The study, named Ascend, short for Advanced Space Cloud for European Net Zero Emission and Data Sovereignty, was funded by the European Union and compared the environmental impacts of space-based and earth-based data centers, the company explained. Going forward, the company plans to consolidate and optimize its findings.

Space data centers would be operated outside the Earth's atmosphere using solar energy to contribute to the European Union's goal of achieving carbon neutrality by 2050, the project coordinator explained.

The results of the Ascend study confirm that the deployment of data centers in space could transform the European digital landscape and offer a more environmentally friendly and sovereign solution for hosting and processing data," said Christophe Valorge, Chief Technical Officer of Thales Alenia.

According to the International Energy Agency, in 2020 data centers and data transmission networks accounted for about 0.9% of energy-related greenhouse gas emissions or 0.6% of total emissions.

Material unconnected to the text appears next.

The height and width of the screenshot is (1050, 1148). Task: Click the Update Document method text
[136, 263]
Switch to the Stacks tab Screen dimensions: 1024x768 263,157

Thales Alenia, a joint venture of the aerospace and defense companies Thales from France and Leonardo from Italy, collaborated with partners such as the aerospace company Airbus, the server and cloud software company Hewlett Packard Enterprise, and the telecommunications group Orange on the study. It was found that space data centers would require the development of a launch vehicle that produces ten times fewer emissions throughout its lifecycle in order to significantly reduce the CO₂ emissions generated by the processing and storage of digital data.

Space data centers would not need water for cooling, the company stated.